I have a B350 Tomahawk motherboard, had a Ryzen 5 CPU and just swapped it to a Ryzen 9 5900X. I updated my BIOS prior to the swap and had no issues running on the Ryzen 5, but went I put in the new processor I am stuck. I flashed the BIOS again, but nothing seemed to change. I saw people mention swamping to CSM boot, but I do not have that option.
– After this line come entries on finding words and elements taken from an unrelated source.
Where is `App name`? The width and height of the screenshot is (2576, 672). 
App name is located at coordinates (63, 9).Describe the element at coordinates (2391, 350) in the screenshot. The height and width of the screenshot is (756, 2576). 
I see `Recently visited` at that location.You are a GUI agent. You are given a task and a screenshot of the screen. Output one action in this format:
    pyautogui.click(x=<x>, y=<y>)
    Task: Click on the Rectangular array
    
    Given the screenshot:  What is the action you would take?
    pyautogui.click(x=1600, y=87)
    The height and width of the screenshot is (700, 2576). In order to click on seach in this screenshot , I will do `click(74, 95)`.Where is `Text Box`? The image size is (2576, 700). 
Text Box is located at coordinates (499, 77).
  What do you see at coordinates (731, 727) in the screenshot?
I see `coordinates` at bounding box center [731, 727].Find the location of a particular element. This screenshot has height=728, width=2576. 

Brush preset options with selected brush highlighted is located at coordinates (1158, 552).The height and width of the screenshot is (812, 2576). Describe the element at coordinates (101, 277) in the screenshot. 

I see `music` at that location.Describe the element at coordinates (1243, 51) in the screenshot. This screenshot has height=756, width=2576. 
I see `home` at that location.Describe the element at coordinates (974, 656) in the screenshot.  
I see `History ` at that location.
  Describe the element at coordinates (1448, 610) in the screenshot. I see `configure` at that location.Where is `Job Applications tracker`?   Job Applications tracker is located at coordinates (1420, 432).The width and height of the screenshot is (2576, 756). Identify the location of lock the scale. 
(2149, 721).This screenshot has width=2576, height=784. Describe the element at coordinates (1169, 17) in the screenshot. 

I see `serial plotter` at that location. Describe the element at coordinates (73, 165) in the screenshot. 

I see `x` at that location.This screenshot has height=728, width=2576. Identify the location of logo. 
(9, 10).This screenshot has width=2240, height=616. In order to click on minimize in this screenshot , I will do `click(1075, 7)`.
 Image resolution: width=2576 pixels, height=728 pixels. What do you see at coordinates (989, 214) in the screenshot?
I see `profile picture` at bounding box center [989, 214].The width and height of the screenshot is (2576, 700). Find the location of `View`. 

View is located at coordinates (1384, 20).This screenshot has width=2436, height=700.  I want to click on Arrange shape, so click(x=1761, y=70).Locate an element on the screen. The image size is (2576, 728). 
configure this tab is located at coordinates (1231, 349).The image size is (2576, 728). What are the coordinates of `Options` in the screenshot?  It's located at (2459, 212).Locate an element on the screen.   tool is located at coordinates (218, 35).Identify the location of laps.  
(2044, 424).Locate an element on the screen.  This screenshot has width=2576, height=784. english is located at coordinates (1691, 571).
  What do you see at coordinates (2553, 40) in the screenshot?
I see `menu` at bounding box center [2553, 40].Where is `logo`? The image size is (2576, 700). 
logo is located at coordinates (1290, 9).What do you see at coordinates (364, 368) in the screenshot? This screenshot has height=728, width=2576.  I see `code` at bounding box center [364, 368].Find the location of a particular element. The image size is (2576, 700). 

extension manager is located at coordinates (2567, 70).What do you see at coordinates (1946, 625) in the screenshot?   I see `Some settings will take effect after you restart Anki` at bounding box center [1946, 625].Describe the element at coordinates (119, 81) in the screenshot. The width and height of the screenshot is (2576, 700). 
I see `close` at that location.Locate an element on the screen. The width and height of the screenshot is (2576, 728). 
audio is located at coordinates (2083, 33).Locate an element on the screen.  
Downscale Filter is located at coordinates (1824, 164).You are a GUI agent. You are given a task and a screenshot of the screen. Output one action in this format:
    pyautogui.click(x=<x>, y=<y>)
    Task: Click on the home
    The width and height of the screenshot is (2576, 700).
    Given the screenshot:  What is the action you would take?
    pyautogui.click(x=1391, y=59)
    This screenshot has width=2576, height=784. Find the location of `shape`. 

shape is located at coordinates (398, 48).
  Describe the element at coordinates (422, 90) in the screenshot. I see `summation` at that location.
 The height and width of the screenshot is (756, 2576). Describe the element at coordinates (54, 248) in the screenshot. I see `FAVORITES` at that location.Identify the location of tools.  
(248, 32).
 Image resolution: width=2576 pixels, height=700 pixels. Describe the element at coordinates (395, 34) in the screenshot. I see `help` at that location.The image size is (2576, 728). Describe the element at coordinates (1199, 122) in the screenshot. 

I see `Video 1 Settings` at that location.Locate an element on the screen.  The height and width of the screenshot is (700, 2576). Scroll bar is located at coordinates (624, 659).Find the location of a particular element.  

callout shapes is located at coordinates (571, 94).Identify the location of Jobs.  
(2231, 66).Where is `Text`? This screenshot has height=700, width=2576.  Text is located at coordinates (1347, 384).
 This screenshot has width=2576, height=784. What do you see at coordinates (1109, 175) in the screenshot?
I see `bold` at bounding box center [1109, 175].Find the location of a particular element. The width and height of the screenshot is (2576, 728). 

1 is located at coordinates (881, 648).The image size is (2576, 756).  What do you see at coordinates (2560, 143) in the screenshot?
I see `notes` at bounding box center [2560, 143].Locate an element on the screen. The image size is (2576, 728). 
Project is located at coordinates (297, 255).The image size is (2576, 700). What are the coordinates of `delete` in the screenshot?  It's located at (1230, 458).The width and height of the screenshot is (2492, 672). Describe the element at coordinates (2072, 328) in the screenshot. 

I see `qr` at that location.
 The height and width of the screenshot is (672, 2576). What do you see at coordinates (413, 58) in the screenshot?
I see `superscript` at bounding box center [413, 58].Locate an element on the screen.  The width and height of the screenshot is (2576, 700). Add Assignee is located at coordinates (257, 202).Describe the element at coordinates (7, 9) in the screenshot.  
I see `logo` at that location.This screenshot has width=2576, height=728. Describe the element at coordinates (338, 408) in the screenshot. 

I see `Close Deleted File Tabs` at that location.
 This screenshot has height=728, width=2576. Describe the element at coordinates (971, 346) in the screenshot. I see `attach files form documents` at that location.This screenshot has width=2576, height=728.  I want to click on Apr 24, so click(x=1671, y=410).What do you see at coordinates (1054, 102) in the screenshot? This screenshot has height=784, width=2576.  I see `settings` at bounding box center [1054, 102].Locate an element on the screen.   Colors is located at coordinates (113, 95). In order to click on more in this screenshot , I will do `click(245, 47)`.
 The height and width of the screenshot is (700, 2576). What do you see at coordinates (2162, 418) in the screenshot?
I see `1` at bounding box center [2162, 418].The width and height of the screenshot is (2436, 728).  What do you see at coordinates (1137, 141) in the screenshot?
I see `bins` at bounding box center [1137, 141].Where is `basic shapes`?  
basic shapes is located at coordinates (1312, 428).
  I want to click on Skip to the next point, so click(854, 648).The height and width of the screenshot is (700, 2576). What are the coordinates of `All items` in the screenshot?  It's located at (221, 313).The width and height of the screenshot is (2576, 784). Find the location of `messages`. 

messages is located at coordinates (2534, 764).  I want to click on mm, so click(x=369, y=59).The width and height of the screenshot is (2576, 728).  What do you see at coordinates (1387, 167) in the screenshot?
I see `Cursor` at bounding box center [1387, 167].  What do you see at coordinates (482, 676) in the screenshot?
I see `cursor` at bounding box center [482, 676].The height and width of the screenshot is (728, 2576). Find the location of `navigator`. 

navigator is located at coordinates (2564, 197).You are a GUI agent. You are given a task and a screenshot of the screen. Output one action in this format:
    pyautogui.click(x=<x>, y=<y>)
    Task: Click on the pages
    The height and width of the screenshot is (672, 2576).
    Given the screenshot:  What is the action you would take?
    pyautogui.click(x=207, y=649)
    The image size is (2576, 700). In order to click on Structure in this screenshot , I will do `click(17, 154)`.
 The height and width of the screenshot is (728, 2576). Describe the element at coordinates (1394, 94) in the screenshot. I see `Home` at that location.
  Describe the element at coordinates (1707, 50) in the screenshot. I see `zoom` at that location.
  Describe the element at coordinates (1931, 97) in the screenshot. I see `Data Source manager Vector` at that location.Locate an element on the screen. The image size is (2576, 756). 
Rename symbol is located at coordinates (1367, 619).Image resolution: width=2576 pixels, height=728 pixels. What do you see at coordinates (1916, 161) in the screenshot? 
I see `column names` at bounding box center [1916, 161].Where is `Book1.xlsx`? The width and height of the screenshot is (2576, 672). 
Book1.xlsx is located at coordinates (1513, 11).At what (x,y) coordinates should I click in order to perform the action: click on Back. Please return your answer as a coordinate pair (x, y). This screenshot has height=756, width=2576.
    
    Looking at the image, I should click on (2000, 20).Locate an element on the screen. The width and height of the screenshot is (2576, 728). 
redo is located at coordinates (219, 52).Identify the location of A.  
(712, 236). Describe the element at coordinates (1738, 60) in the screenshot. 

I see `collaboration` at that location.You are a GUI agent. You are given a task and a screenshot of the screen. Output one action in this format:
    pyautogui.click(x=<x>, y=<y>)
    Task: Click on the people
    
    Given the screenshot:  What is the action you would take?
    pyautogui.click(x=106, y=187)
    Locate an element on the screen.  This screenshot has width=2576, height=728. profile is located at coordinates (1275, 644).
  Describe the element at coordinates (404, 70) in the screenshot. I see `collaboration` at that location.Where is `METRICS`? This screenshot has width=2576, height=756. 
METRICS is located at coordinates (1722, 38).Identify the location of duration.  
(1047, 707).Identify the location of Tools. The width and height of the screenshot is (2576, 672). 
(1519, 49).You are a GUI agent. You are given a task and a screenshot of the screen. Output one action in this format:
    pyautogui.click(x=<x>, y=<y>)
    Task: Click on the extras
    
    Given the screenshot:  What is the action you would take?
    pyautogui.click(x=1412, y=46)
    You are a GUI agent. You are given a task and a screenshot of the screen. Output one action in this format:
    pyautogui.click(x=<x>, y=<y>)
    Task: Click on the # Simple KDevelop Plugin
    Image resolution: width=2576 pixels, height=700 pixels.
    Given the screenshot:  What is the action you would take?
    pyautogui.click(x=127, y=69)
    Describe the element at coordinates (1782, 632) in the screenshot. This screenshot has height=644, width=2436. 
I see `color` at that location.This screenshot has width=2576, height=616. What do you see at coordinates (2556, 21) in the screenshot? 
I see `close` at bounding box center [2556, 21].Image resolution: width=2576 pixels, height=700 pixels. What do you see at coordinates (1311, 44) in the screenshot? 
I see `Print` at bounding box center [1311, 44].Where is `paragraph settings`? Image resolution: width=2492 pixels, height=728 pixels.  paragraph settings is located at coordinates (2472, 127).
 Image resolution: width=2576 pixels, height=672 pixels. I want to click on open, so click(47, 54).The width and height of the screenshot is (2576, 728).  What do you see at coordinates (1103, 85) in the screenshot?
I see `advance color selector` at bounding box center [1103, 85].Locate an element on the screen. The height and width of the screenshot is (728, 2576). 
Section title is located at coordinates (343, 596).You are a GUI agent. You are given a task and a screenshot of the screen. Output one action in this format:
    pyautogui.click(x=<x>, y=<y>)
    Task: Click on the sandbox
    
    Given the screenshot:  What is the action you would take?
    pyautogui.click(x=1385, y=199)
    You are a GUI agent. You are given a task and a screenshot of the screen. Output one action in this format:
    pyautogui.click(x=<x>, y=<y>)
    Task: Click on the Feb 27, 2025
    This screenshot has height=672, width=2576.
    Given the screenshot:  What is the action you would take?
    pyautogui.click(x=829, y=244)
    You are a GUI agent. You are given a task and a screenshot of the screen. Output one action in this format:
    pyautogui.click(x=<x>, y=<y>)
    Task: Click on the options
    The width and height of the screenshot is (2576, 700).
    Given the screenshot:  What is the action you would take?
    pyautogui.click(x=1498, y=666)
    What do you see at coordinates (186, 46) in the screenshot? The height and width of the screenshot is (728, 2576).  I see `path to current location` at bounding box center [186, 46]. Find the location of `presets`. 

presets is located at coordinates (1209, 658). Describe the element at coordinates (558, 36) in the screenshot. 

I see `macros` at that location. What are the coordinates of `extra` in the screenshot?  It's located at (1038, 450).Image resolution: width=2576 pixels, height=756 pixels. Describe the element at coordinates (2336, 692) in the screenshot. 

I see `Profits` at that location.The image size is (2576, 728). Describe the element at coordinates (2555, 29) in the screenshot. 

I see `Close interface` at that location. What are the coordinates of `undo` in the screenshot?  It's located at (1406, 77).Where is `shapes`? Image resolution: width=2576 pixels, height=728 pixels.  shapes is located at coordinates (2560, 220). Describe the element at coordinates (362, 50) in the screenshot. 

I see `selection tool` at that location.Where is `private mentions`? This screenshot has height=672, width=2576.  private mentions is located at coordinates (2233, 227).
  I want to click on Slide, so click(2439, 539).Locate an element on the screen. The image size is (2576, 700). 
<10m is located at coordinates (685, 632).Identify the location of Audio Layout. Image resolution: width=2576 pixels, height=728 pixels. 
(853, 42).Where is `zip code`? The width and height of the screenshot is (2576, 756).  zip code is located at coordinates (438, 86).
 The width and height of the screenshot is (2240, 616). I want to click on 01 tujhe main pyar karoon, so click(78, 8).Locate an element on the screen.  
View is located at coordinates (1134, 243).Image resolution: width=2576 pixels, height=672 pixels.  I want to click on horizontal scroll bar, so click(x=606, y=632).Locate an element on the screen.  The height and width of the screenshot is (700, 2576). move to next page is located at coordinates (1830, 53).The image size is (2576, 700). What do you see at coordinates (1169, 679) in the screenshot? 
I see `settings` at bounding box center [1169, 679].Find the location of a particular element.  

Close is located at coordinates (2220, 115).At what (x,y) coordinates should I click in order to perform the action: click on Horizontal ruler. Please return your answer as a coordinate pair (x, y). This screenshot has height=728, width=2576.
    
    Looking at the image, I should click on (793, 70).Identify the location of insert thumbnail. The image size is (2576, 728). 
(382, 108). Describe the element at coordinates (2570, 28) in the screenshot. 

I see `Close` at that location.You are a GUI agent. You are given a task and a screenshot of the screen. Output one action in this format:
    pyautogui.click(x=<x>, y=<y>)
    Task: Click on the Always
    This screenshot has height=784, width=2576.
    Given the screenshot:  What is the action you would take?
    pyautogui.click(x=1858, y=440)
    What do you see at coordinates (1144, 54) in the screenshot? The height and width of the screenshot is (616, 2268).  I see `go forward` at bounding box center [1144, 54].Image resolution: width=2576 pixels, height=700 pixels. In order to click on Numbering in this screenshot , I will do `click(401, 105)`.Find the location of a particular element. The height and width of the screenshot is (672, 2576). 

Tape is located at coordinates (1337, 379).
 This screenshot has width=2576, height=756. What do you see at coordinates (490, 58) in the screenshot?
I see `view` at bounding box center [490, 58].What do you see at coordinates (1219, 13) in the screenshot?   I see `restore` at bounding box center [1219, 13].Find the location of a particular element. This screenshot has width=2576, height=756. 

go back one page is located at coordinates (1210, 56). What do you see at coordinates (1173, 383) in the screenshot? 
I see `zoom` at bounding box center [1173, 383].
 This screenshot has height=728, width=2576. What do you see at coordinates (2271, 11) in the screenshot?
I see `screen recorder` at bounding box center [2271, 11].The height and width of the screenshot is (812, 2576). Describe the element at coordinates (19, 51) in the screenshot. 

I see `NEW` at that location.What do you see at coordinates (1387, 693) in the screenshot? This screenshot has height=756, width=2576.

I checked and it is recognizing all my equipment and the new processor, so I am officially stuck.

Thank you for any feedback you can provide!
 

boju

Titan
Ambassador
Check under boot mode option in bios, what's it set to Uefi or Legacy + Uefi?

I'm guessing Windows was installed using Legacy + Uefi mode (csm) and when bios was updated changed boot mode to Uefi. Uefi should be default mode so it's probably changed to that. Try change it to Legacy + Uefi if it is set to Uefi.
 
It seems to be a common question and I am next with the dreaded Bios loop.

I have a B350 Tomahawk motherboard, had a Ryzen 5 CPU and just swapped it to a Ryzen 9 5900X. I updated my BIOS prior to the swap and had no issues running on the Ryzen 5, but went I put in the new processor I am stuck. I flashed the BIOS again, but nothing seemed to change. I saw people mention swamping to CSM boot, but I do not have that option. I checked and it is recognizing all my equipment and the new processor, so I am officially stuck.

Thank you for any feedback you can provide!
Did you reset CMOS after the update and with the new processor installed? Do it with a battery pull.

If you have to disable UEFI mode operation then you may need to convert the system drive to GPT partitioning scheme. That's a very good thing to do for security as you can stop using legacy mode and use Secure Boot.